Me libérer moi-même, pourquoi finalement sinon pour Quelqu’un. Pour Quelqu’un qui se donne à moi si totalement qu’il ne peut s’exprimer que, avec le consentement de mon amour. C’est ce qui fait l’urgence de ma libération : ma libération est indispensable à l’accomplissement de Dieu dans l’histoire de l’homme et de l’univers. Il s’agit donc beaucoup moins de moi, il s’agit beaucoup moins de mon élégance morale, il s’agit beaucoup moins de mon bonheur que de sa vie à protéger contre mes limites, que de sa vie à révéler dans ma transparence.

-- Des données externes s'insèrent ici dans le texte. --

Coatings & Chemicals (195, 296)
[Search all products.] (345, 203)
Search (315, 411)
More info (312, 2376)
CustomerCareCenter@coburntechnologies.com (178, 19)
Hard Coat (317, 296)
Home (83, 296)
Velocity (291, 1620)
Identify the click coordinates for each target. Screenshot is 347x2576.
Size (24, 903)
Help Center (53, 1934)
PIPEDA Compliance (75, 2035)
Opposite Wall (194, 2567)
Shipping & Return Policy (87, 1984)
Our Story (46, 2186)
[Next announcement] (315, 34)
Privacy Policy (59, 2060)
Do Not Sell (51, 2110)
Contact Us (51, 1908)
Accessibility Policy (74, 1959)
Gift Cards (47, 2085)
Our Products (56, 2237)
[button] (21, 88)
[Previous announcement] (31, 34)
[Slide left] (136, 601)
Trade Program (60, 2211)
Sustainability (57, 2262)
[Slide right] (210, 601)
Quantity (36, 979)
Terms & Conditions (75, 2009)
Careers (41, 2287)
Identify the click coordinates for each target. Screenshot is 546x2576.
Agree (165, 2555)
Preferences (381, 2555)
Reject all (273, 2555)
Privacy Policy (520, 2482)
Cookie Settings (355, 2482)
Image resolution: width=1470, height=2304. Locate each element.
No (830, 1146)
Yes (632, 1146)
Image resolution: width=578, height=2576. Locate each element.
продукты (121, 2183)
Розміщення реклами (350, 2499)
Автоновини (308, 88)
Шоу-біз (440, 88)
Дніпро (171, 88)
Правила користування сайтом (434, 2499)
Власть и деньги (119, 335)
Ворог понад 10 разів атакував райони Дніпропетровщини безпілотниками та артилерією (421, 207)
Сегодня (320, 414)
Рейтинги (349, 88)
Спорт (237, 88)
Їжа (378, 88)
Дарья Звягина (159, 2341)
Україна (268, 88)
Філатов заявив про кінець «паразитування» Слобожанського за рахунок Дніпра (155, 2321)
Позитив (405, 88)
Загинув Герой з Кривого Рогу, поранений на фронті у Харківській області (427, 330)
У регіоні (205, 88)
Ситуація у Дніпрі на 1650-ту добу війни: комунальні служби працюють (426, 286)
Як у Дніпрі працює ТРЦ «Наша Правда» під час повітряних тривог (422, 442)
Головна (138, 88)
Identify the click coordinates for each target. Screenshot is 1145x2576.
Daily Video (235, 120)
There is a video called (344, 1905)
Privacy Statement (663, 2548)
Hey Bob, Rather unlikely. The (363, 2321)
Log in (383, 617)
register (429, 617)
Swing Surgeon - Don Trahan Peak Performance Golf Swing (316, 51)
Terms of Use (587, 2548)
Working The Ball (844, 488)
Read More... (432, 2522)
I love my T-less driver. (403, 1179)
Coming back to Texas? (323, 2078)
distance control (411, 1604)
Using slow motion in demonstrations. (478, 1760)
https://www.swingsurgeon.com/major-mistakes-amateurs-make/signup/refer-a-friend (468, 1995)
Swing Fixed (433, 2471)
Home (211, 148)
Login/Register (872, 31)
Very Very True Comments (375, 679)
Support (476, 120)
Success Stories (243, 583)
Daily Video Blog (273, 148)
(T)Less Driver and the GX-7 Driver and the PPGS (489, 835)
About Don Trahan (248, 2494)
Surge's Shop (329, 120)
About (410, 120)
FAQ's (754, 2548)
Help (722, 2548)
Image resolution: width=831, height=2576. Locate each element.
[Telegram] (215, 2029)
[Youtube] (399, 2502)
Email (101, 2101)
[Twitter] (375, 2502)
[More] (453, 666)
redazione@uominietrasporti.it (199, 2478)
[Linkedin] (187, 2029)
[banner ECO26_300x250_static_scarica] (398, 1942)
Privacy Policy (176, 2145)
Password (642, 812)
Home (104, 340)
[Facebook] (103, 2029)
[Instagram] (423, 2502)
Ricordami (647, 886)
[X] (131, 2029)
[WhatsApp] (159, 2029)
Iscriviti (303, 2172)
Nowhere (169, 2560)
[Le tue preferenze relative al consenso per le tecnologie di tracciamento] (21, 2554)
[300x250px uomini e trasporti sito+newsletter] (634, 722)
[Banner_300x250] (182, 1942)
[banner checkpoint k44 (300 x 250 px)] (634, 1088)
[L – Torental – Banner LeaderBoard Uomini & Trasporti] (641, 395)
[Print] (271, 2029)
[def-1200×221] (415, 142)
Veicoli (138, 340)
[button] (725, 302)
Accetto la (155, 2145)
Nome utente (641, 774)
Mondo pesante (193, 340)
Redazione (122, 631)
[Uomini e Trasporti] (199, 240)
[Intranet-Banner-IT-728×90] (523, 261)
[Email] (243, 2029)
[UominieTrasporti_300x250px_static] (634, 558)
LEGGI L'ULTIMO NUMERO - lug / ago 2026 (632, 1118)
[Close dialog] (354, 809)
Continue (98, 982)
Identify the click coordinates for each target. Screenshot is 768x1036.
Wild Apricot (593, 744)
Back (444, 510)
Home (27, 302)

En tous cas, ce qui ressort avec évidence de l’expérience dont le Christ est la source, et le centre, et le commencement et la fin en nous, c’est la grandeur incommensurable à laquelle nous sommes appelés. Cela ressort d’ailleurs des mots du dialogue avec samaritaine. Si Dieu est Esprit et s’il faut l’adorer en esprit et en vérité, c’est l’homme précisément qui a à fournir ce culte en esprit et en vérité, c’est donc que l’homme lui-même est esprit, c’est qu’il est divinisable, c’est qu’il peut être enraciné dans l’intimité de Dieu, c’est que la dimension suprême de son existence, c’est cette vie divine dont il est le porteur.

Cela me paraît d’une importance infinie parce que, on pourrait être tenté de penser que l’humilité chrétienne consiste à se tenir pour rien. Ce n’est pas là le sens de l’humilité chrétienne de se tenir pour rien. Cela voudrait dire finalement que Dieu ne nous a rien donné. Or, Dieu nous a tout donné puisqu’il s’est donné lui-même, puisqu’il ne cesse de se donner à nous et de nous attendre au fond de notre cœur.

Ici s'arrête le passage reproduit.